This is a true story.
Grandchild: “Grandma, I hate my daddy.”
Grandma: “What do you mean, you hate my son?”
Grandchild: “I hate him because he’s never done anything for me. He’s a deadbeat dad.”
Grandma: “Well, don’t I buy you clothes and give you money?”
Grandma: “Don’t I buy you birthday presents and Christmas gifts?”
Grandchild: “Yes, mam.”
Grandma: “Don’t we spend weekends together? Don’t we go shopping? Don’t we laugh, talk, and play together?”
Grandchild: “Yes, mam. We have a lot of fun together.”
Grandma: “And when you’re sick or when you have a problem, doesn’t grandma try to fix it?”
Grandchild: “You always do.”
Grandma: “Now tell me why you think Grandma does all of those things.”
Grandchild: “Because I’m your grandchild.”
Grandma: “No. I do it because your daddy is my child. And everything Grandma buys, every hug I give you, every loving and kind word I lift your spirits with, is co-signed by my son – your daddy.”
Several years ago, I overheard this conversation between a grandmother and one of her grandchildren and I never forgot it.
My mom was a single parent. My dad was never around, and he never offered any support. However, I never saw him as a deadbeat dad because my mother made sure I spent time with his mother and his sisters and brothers. My Grandma Thelma and then my Aunt Helen’s houses were my second home. And my grandmother, my uncles, and my aunts showered me with love and made me feel like I was just as much their child as I was my dad’s.

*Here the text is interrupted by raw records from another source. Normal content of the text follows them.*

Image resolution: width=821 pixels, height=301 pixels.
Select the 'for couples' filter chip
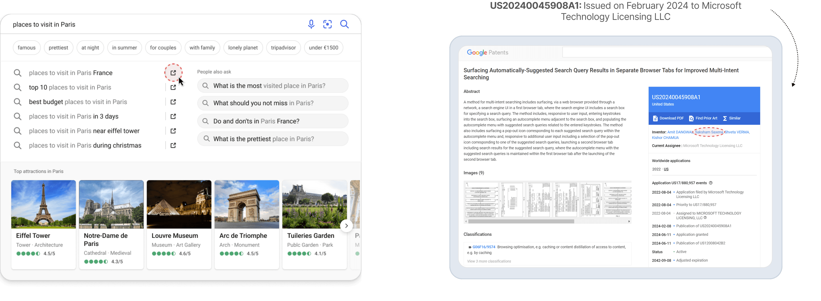[x=163, y=48]
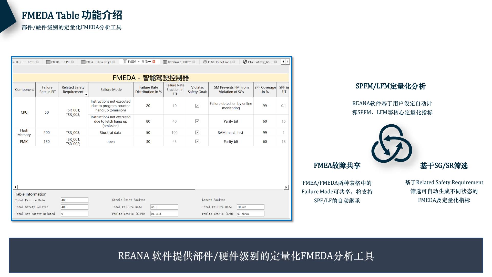Image resolution: width=492 pixels, height=277 pixels.
Task: Switch to the FMEDA - CPU tab
Action: coord(60,62)
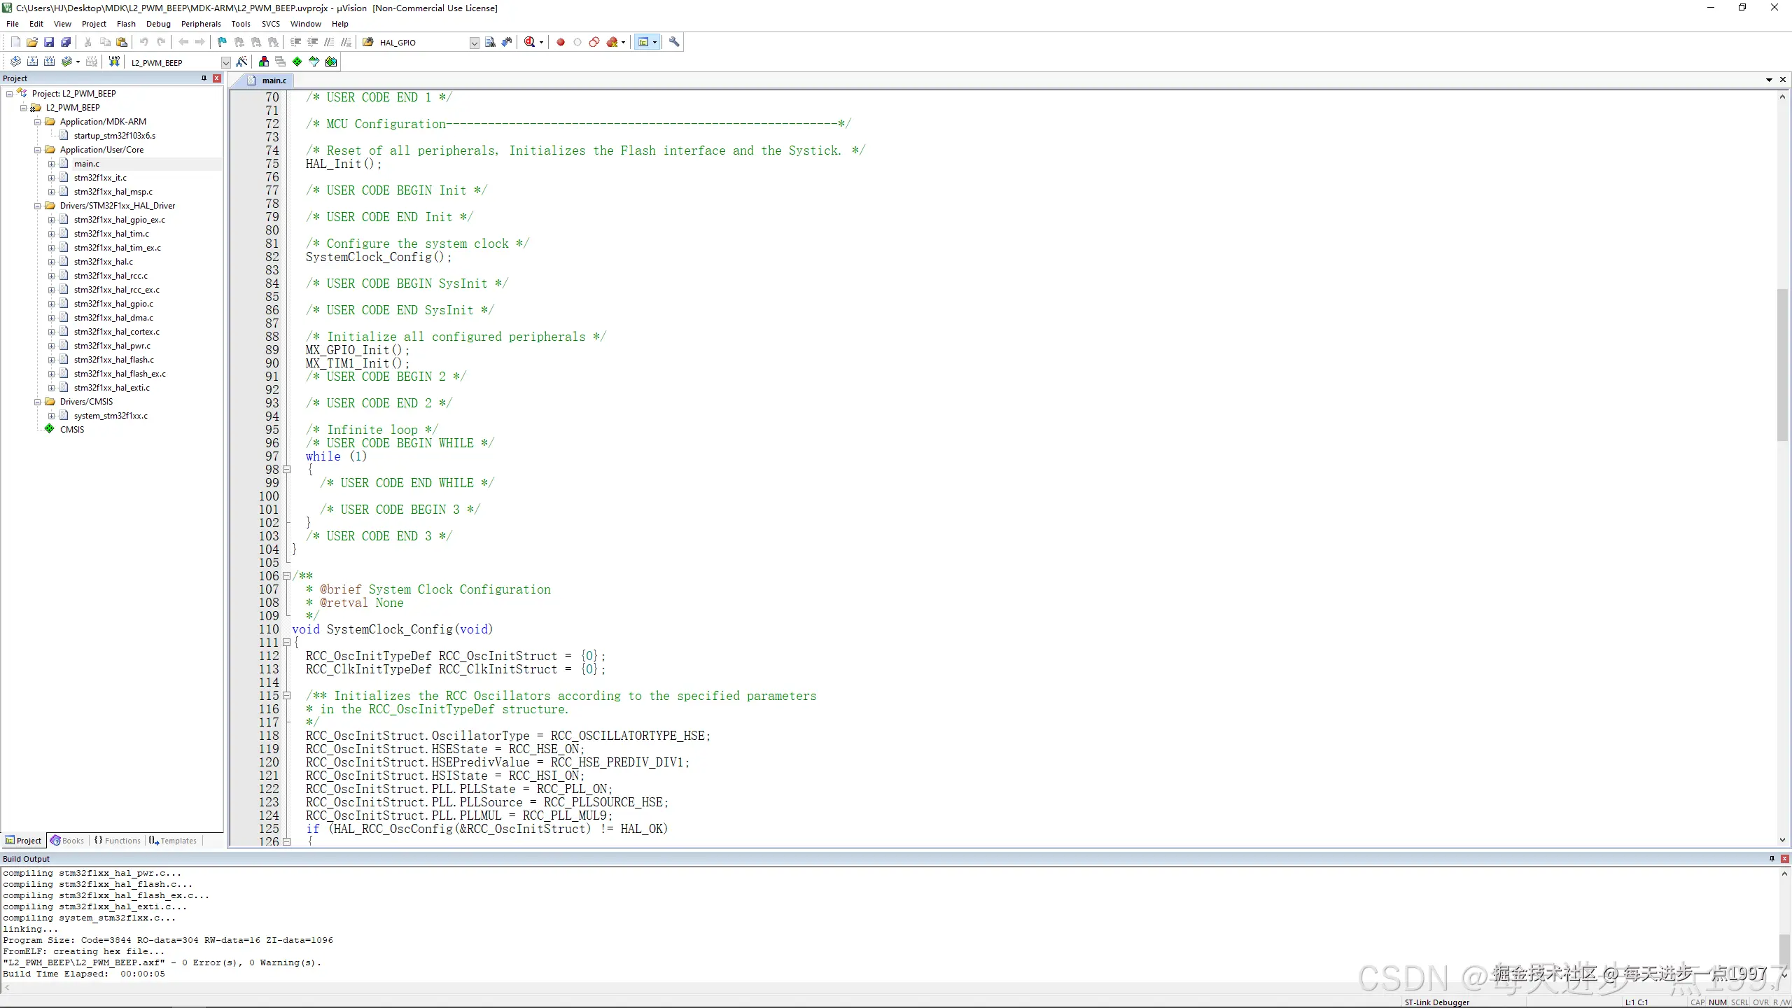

My point: I am not saying it is okay to neglect your kids. It’s not. However, sometimes we need to look at the underlying issues that may be preventing a child’s father from being the supportive parent he would like to be. This does not excuse his negligence. It simply means making the effort to understand why he isn’t an active part of your child’s life then helping and showing him how to become a better parent. It’s not always easy, but in the end, you’ll be glad you helped build a relationship between your children and their father.